Graduate Student Spotlight: Brittany Cavallaro

Brittany Cavallaro


PhD student in Creative Writing

Update: Congratulations, Brittany! She is now an Instructor of Creative Writing at Interlochen Arts Academy.

Dissertation: Unhistorical

My poetry manuscript and creative dissertation, Unhistorical, combines transformative writing, historical narratives, and detective fiction to tell the story of a contemporary romantic relationship that begins in Scotland and falls apart in America, as the narrator finds herself in the role of spectator to her partner’s genius. Many of these poems are written in the elegiac mode, following a speaker who is, as turns, tourist and historian. These poems bookend the manuscript, while a Sherlock Holmes murder mystery is at the manuscript’s center I wanted to tell a mystery story through diary entries and monologue, obscuring the actual whodunit in order to foreground the emotional relationship between detective and detective’s assistant—that is to say, again, genius and spectator. In the bookending sections, I pull antiquated language from Sir Arthur Conan Doyle’s stories to underscore the emotional parallels between this relationship and the Holmes and Watson narrative. As a whole, the poems in Unhistorical are interested in inheritance and expectation.
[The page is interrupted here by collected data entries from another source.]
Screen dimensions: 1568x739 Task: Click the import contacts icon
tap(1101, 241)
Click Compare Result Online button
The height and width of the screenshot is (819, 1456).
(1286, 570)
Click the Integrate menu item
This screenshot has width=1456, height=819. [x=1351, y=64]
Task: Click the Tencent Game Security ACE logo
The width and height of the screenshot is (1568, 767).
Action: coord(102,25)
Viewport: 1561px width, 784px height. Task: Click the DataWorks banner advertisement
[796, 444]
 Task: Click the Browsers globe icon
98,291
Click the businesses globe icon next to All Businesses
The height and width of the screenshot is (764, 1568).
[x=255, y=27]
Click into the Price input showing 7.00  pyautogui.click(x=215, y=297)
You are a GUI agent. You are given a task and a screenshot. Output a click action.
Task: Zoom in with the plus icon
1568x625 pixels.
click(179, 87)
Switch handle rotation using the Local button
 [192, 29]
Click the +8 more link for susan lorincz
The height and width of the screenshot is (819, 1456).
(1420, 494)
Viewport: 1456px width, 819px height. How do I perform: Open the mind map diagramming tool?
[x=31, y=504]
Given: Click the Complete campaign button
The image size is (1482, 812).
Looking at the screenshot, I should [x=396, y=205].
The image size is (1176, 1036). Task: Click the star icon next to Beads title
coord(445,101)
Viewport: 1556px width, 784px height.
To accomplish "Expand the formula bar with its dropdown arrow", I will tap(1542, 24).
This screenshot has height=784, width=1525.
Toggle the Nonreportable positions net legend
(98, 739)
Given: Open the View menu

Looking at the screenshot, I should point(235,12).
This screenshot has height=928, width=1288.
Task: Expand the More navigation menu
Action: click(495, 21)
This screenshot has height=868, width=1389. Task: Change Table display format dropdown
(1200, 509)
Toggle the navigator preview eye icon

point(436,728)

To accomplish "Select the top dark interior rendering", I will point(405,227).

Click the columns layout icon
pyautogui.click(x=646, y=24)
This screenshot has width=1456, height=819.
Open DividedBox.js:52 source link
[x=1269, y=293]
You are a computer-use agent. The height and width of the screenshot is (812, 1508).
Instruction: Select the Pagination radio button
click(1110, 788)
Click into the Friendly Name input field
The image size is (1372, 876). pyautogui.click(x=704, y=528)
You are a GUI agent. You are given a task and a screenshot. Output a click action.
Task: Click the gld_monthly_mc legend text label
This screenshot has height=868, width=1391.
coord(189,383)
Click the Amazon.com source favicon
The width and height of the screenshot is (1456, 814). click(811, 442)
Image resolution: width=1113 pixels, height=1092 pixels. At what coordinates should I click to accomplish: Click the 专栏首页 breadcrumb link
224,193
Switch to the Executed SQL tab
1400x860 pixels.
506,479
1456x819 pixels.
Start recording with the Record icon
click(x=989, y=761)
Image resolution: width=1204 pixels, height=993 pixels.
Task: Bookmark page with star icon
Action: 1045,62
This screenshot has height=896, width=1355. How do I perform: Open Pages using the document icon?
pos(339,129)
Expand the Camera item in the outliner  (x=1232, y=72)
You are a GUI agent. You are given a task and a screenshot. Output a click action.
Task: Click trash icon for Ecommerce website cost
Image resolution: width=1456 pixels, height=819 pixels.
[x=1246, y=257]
In addition to my poetic work, I’m the author of the Charlotte Holmes series of young adult novels for Katherine Tegen/HarperCollins. The first of these, A Study in Charlotte, was released in early 2016, with sequels to follow in 2017 and 2018. These young adult novels reimagine Sherlock Holmes as a brilliant, flawed teenage girl at a boarding school. Along with her best friend Jamie Watson, Charlotte is framed for the murder of her rapist. Like Unhistorical, A Study in Charlotte is interested in ideas of inheritance and expectation: here, those expectations are family ones, as Charlotte and Jamie are the great-great-grandchildren of the original Holmes and Watson. In many ways Unhistorical and the Charlotte Holmes books feel like two sides of the same project, albeit for different audiences.